Hello,
I am surprised that the power switch is only 0.3A, for what potential?
"FDMS8025 FET has a Resistance of 3.5 milliohms" Yes for 4.5V but at 21A! Adding solder connections is probably more.
By convention, the negative pole of a circuit is also named by the term "Ground" is often used to refer to a common reference point for voltage in a circuit. In many circuits, the negative terminal is often connected to ground (0 volts) to provide a reference point to measure the voltage. This ensures the safety and stability of electrical systems.
Why the negative is the ground:
- The ground serves as a return path for the current and a reference point for voltages in a circuit.
- In many DC circuits, especially in battery supplied systems, the negative terminal is generally at a potential lower than the positive terminal. The landing of the negative terminal helps to establish a common reference point for all the components of the circuit.

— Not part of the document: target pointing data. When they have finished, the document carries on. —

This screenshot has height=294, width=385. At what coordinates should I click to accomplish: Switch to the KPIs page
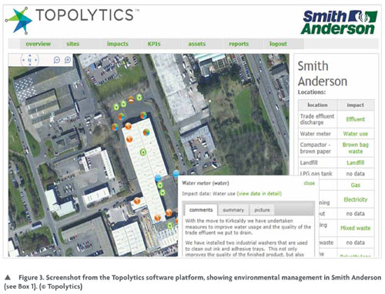[x=154, y=44]

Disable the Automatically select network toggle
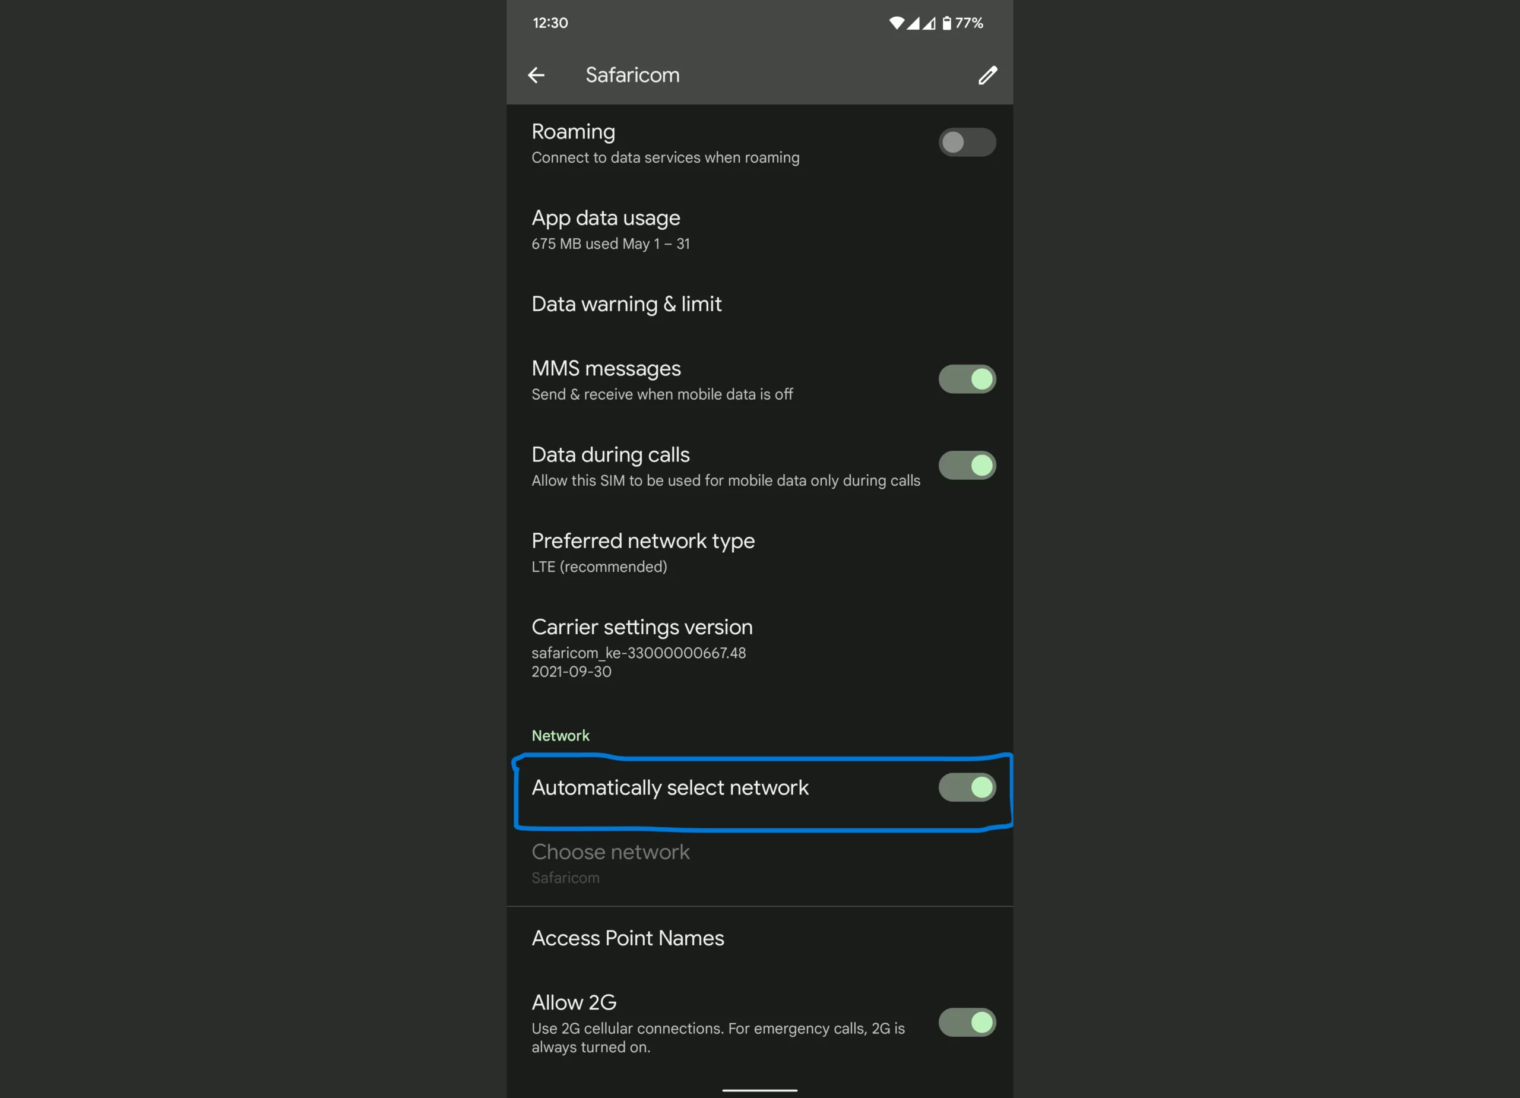(966, 788)
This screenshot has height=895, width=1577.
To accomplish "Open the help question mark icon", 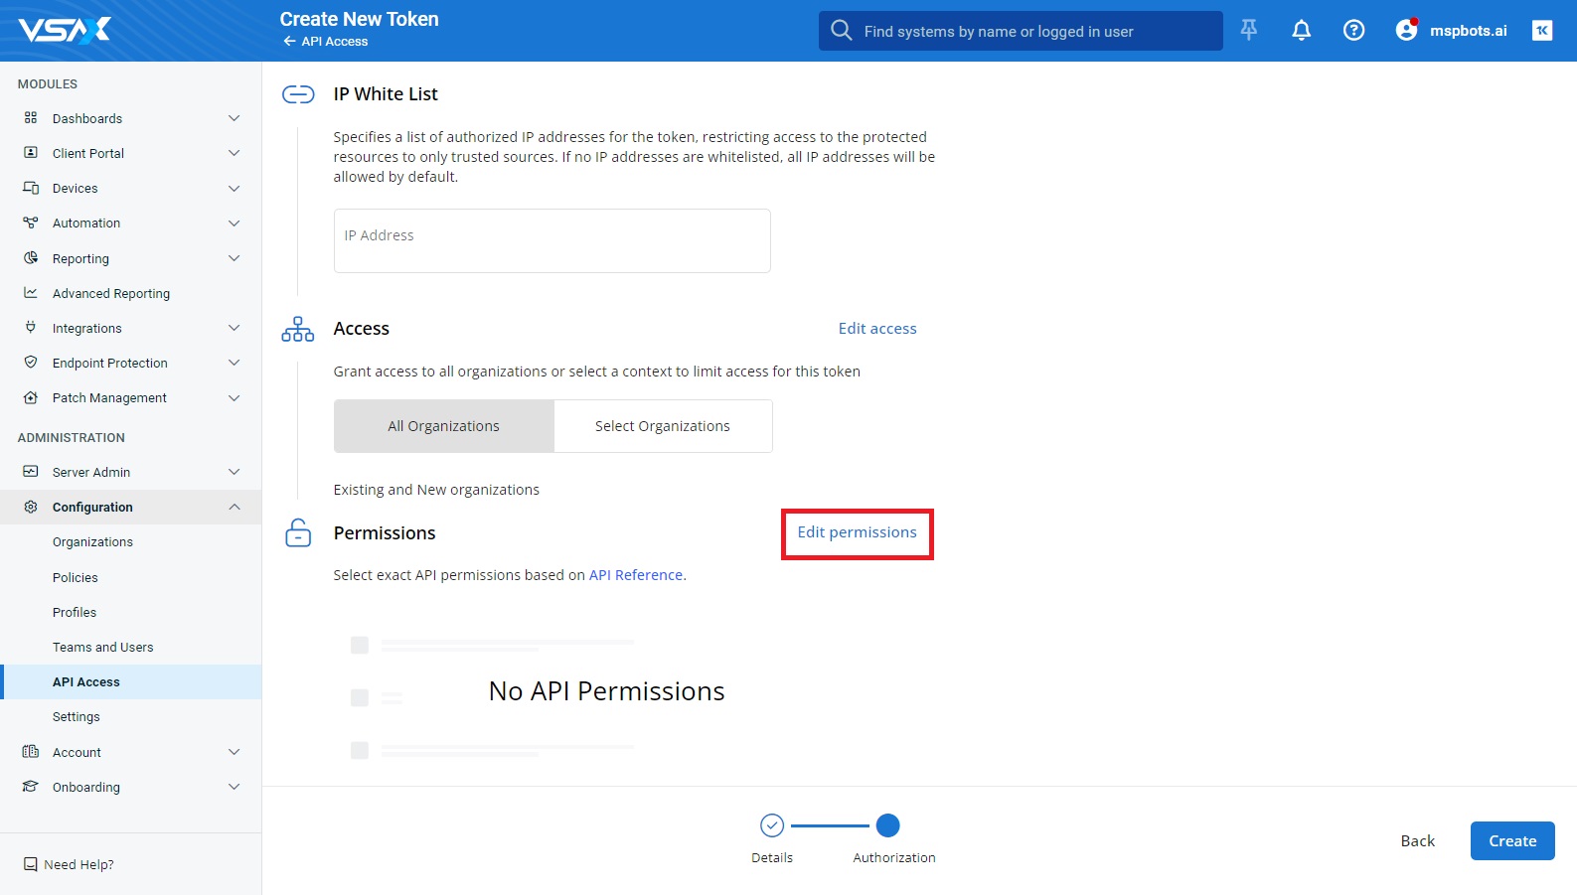I will (1353, 31).
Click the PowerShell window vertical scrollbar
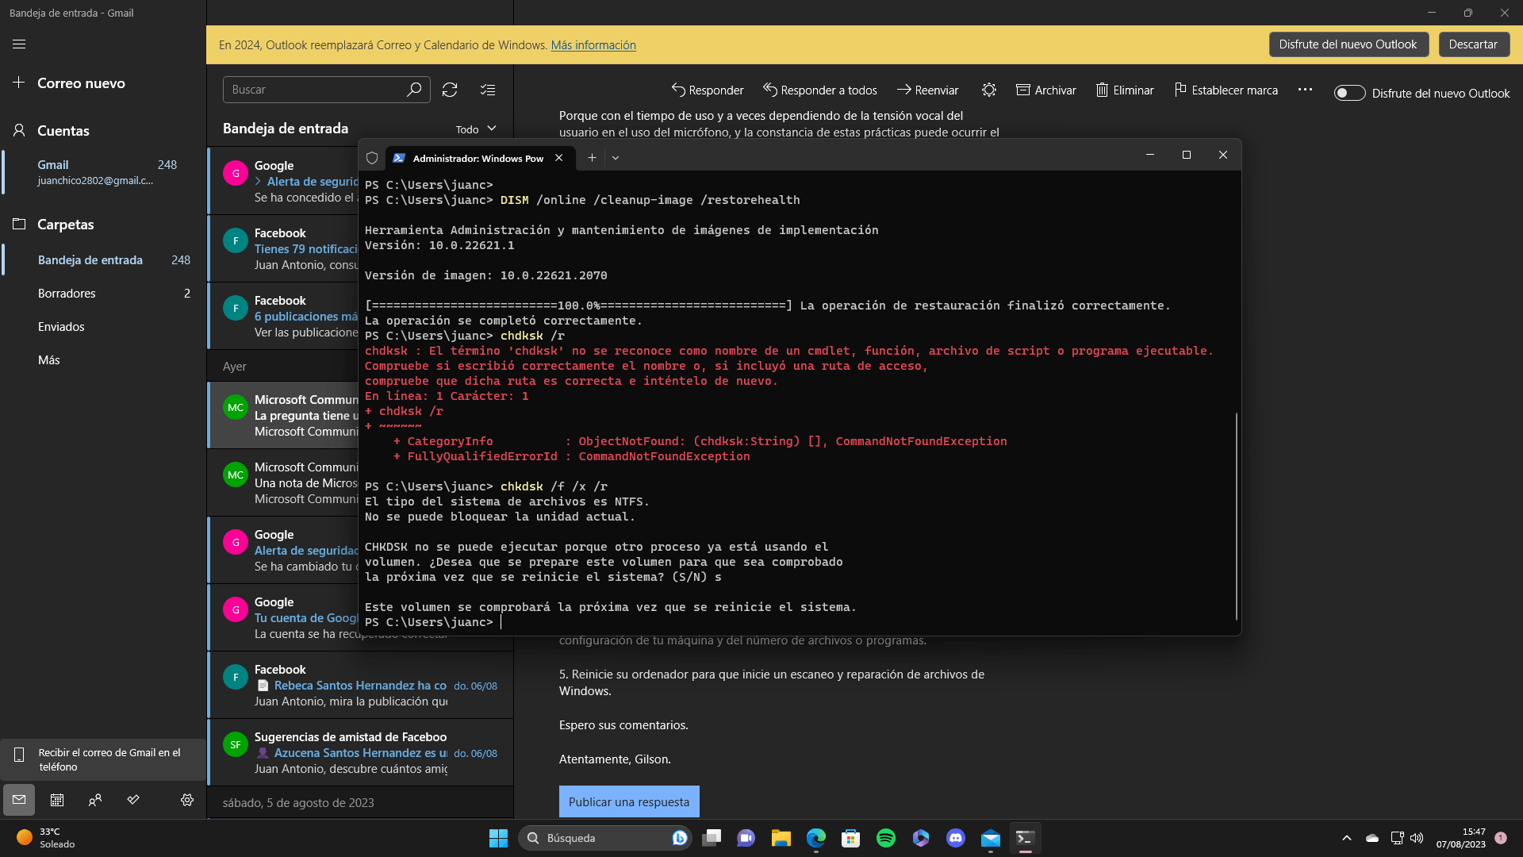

Well, this is up to you, it's just a convention!
I understood for C6, my concept should be to cut the positive using only a switch able to support 5V and 2A (or more).
I make a mistake on my surface calculation, no real dimension on the size of the PCB sorry, BTW, take a new PCB with full copper on both sides and weigh it, do it for your current PCB and you will have a good idea of weight difference. It's up to you to see if x% of weight increase is less than x% flight autonomy. Same for the increase in traces. (Is the flight weight in pico-gram )
For the time constant, it is determined by R6 (22K) and C5 (100nF) which gives, more or less 2.2 ms, sorry to send you back the question, but why do you put this on PB4 of the UC? The key is probably in your code, but without it, impossible to understand the reason.
My supposition, If PB4 is an input, and PB1 an output, makes it possible to consider this R/C for power on reset (POR), to be sure of the UC state at startup. In this case, are 2.2 ms sufficient or not? The Attiny turns below 100us, it should be enough!
You agree?